*** Data extracts ***

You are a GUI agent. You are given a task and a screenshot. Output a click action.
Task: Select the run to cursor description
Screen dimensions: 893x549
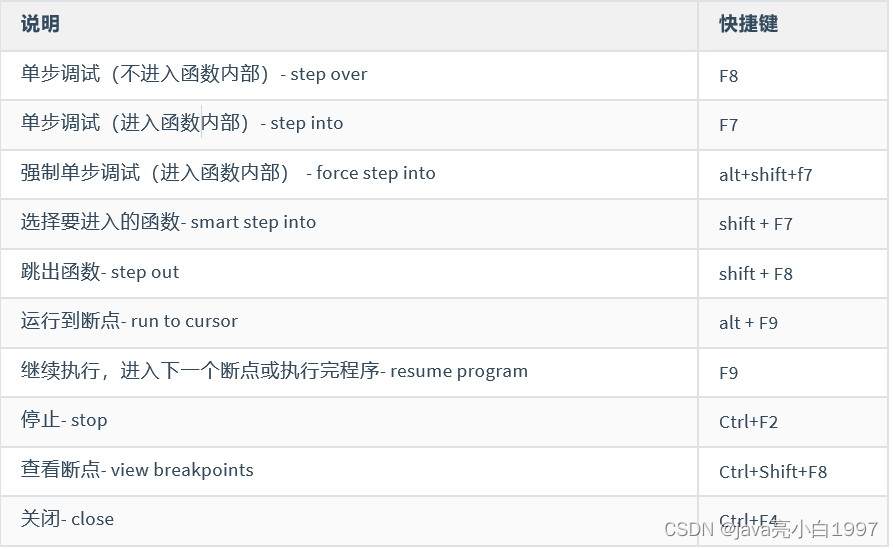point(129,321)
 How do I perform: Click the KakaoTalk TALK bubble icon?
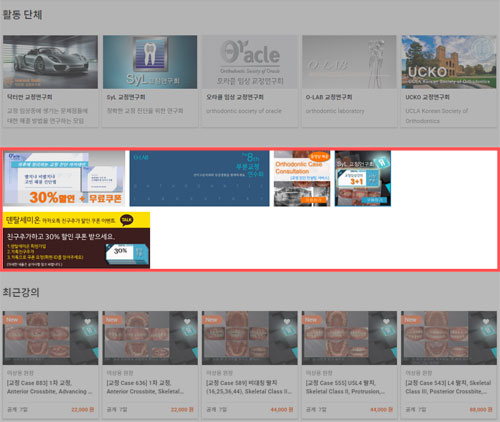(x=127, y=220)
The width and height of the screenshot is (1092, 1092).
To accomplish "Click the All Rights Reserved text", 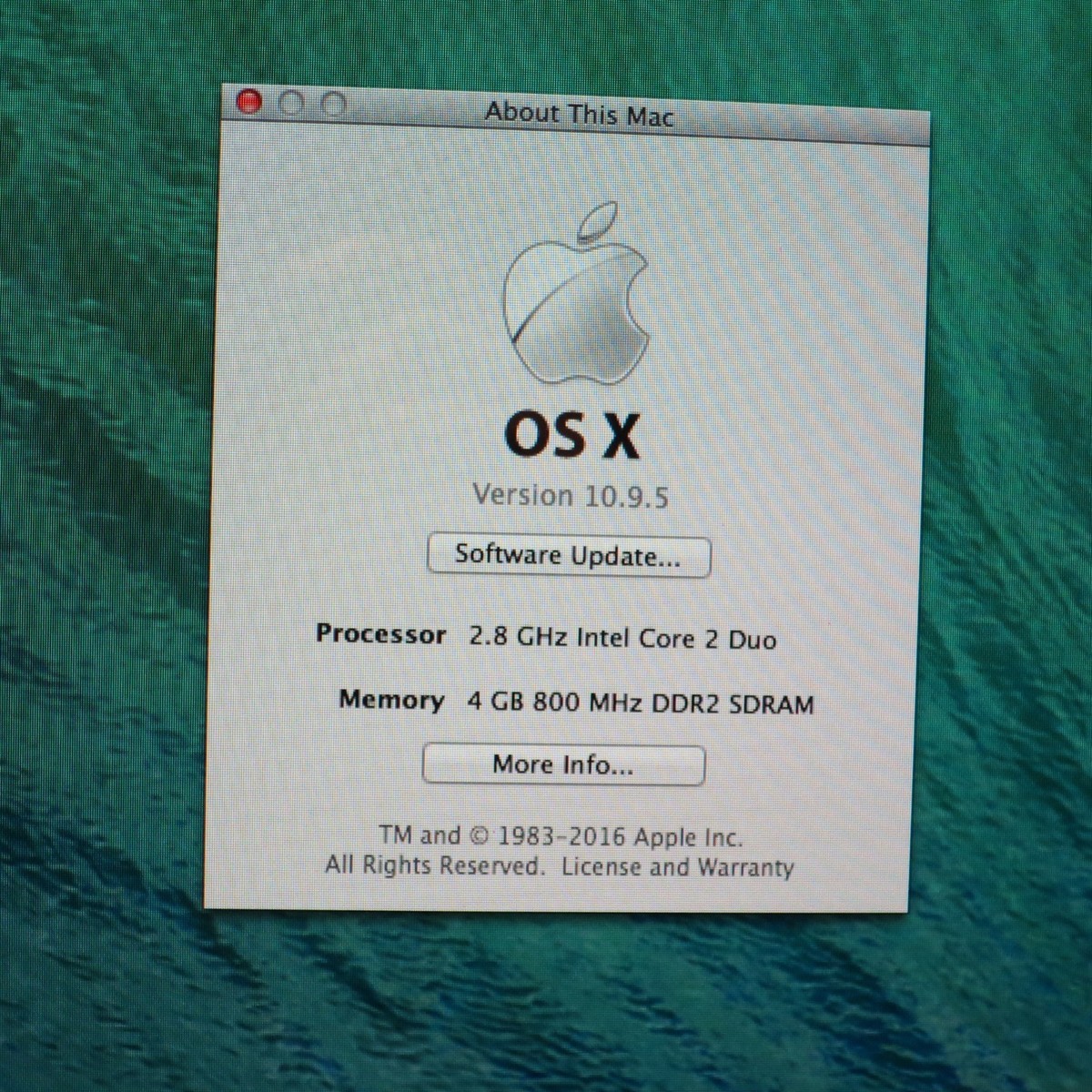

*** End of Data extracts ***
*** Data extracts ***

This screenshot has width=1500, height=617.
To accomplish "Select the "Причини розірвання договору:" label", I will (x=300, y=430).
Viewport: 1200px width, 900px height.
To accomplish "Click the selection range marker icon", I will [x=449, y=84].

*** End of Data extracts ***

The task. Above are entries with pictures among them. Write out exactly the lines from the one containing "Task: Select the run to cursor description" through the one containing "the All Rights", ends included, and leave those pictures out.

Result of this exercise.
Task: Select the run to cursor description
Screen dimensions: 893x549
point(129,321)
 How do I perform: Click the KakaoTalk TALK bubble icon?
(x=127, y=220)
The width and height of the screenshot is (1092, 1092).
To accomplish "Click the All Rights Reserved text", 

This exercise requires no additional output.